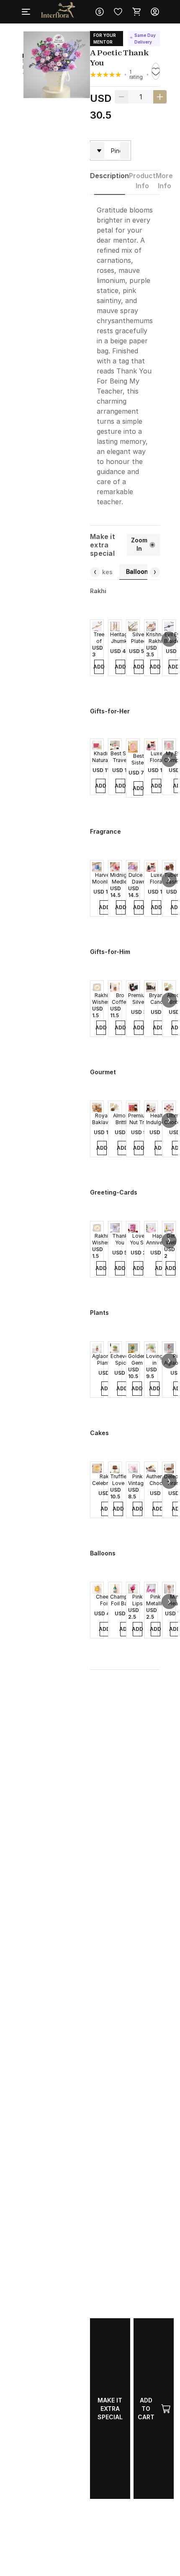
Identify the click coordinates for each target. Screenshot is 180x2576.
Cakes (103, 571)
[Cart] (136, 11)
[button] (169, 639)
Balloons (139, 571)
...
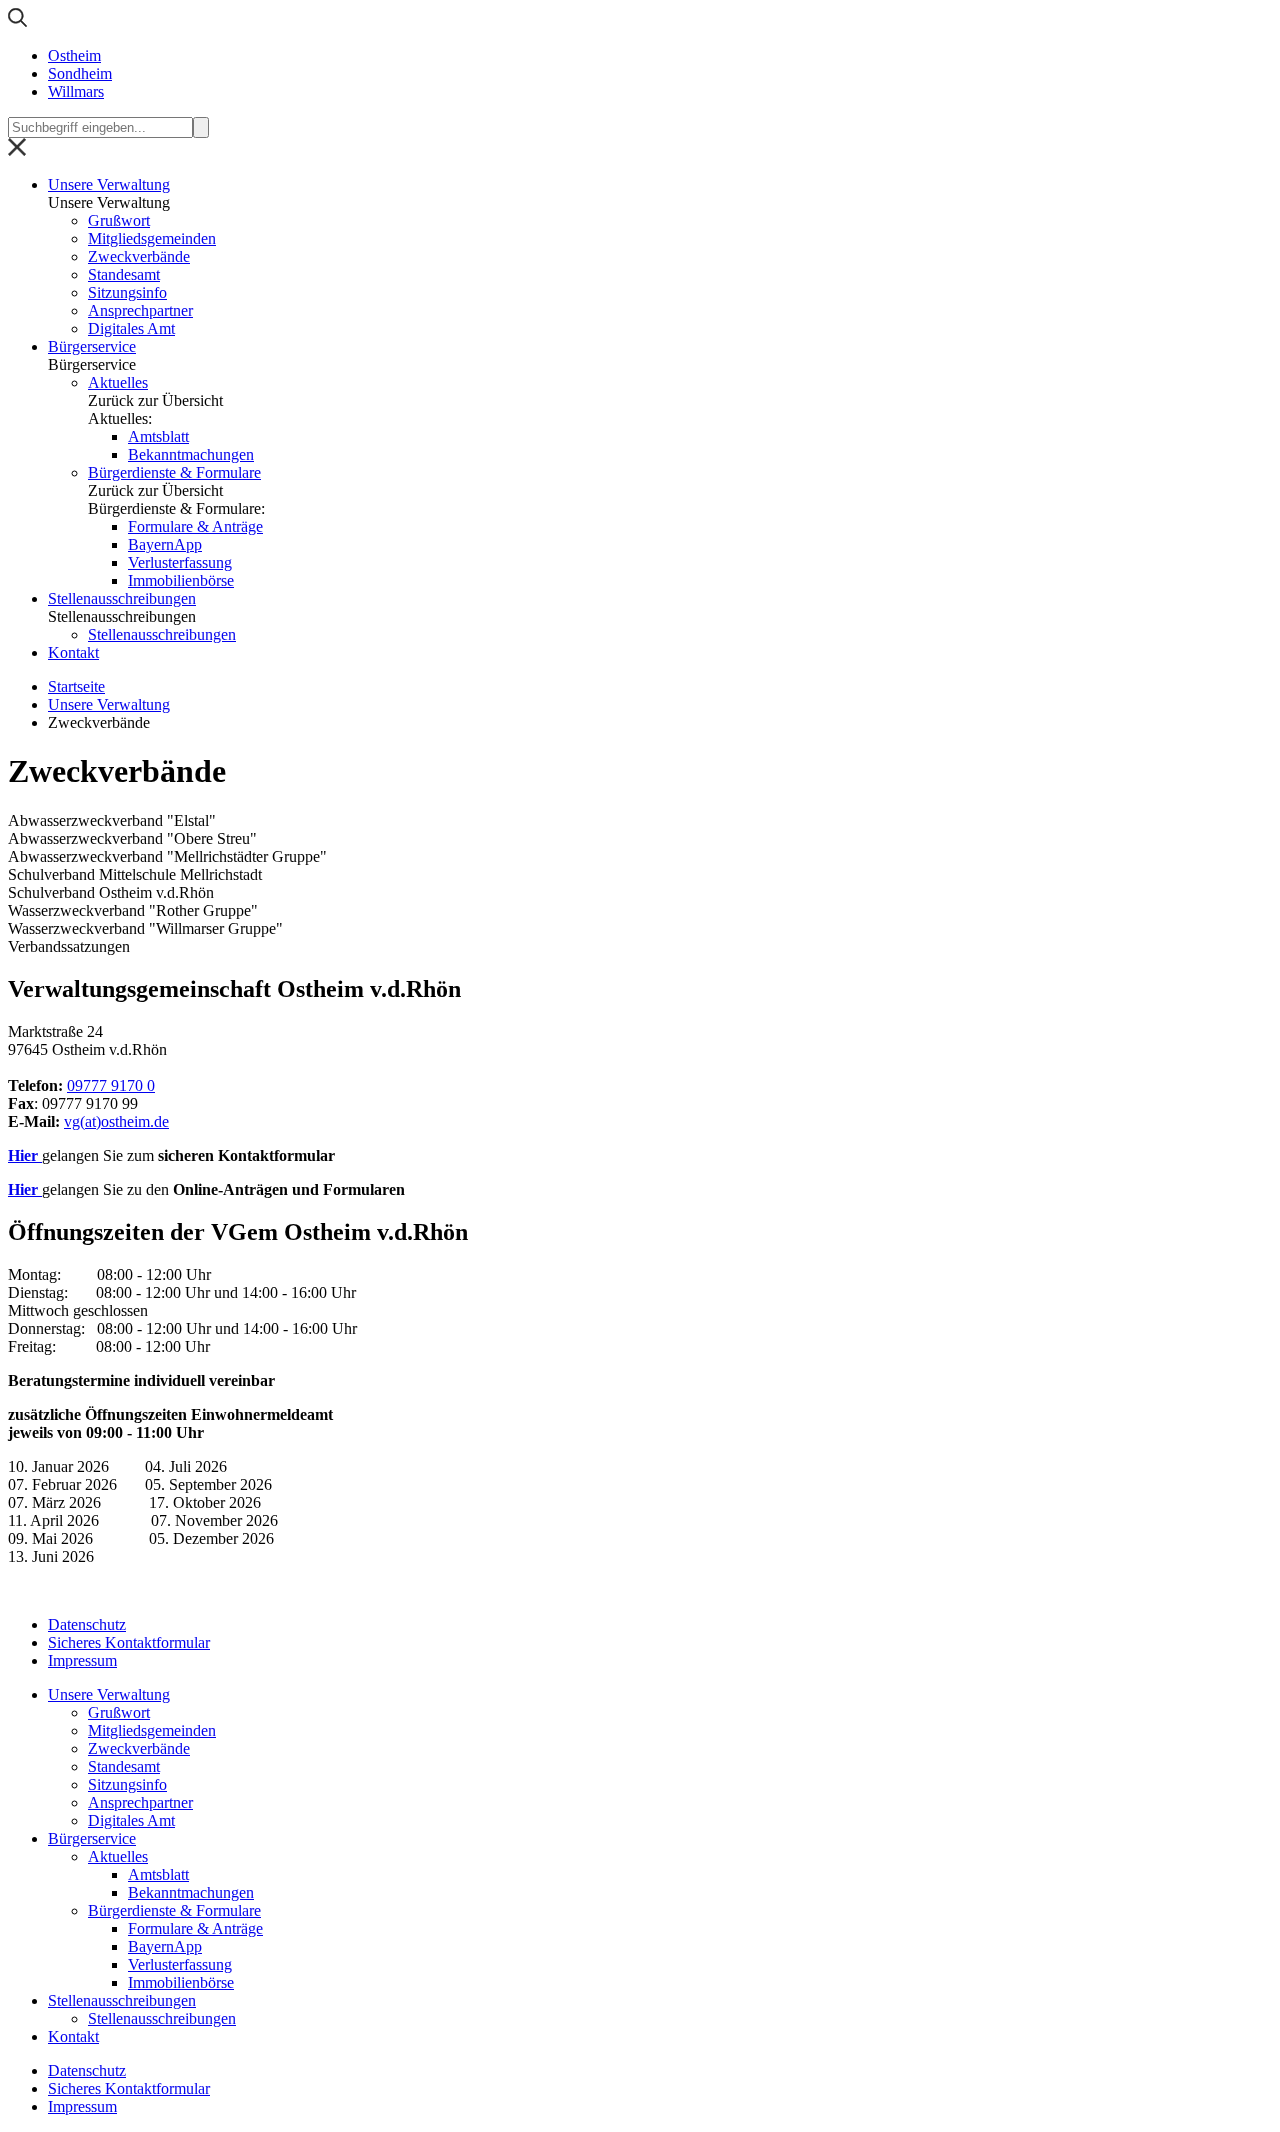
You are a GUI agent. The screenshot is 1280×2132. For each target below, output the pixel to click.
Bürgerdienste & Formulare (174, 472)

◆ Exercise prompt: From the line holding "Identify the click" to the line holding "Balloons (139, 571)", inclusive, restate each line above exactly as written.

◆ Reply:
Identify the click coordinates for each target. Screenshot is 180x2576.
Cakes (103, 571)
[Cart] (136, 11)
[button] (169, 639)
Balloons (139, 571)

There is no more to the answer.